Economic Outlook: Ground for optimism
Nordea’s new forecasts show that the global economy is slowly but surely improving. This will also spread to the Nordic economies, although at very different speeds.
“Both the US and China can look forward to solid progress over the coming years, and there is hope that Japan will resurrect itself and emerge from the protracted deflationary spiral. The weak link is still the Euro zone. In our new forecasts we look for growth in the global economy of 3.3 per cent in 2013, rising to 4 per cent in 2014”, says Nordea’s Global Chief Economist Helge J. Pedersen.
Despite solid public finances and underlying strong competitiveness the Nordic economies could not escape the fallout from the weak economic performance in the Euro zone in 2012; they all started the new year on a weaker note. But the brighter international outlook will also lighten the situation in the Nordic countries in the years ahead when exports should gain momentum again.
Amid an increasing unemployment rate Swedish households are still doing well and are expected to be the main growth engine during the forecast horizon. The Riksbank argues that its monetary policy line is already expansionary and focuses on the emerging signs of improvement in the economy. Further rate cuts are therefore not in our forecast. Next year the repo rate will be hiked as the economy strengthens further.

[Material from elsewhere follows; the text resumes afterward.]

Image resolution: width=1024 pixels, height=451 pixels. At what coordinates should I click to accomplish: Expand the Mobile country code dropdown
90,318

Also in Norway the economic outlook for the next two years is largely good. Consumption growth will likely pick up again, housing and oil investment will continue to grow and public demand will increase moderately. As Norges Bank will only slowly raise its policy rate, the NOK is unlikely to firm significantly during the forecast period; towards the end we may even see some weakening.

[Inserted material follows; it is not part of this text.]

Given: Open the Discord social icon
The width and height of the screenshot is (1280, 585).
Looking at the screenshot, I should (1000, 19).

Denmark is close to a new technical recession, but the government’s reform policy has laid the groundwork for the Danish economy being well positioned to benefit once the international cycle improves again. Denmark’s competitiveness is fundamentally good, and at one point the batch of short-term measures to boost consumer spending and investment activity will feed through.
The outlook for the Finnish economy is still gloomy. There are no obvious growth drivers in the very near term, but some hope that exports may pick up later in the year, while imports should remain weak due to subdued domestic demand. Investment activity is still lacklustre and consumer spending is expected to rise only slightly in the coming years when falling employment and higher taxes will limit households’ purchasing power.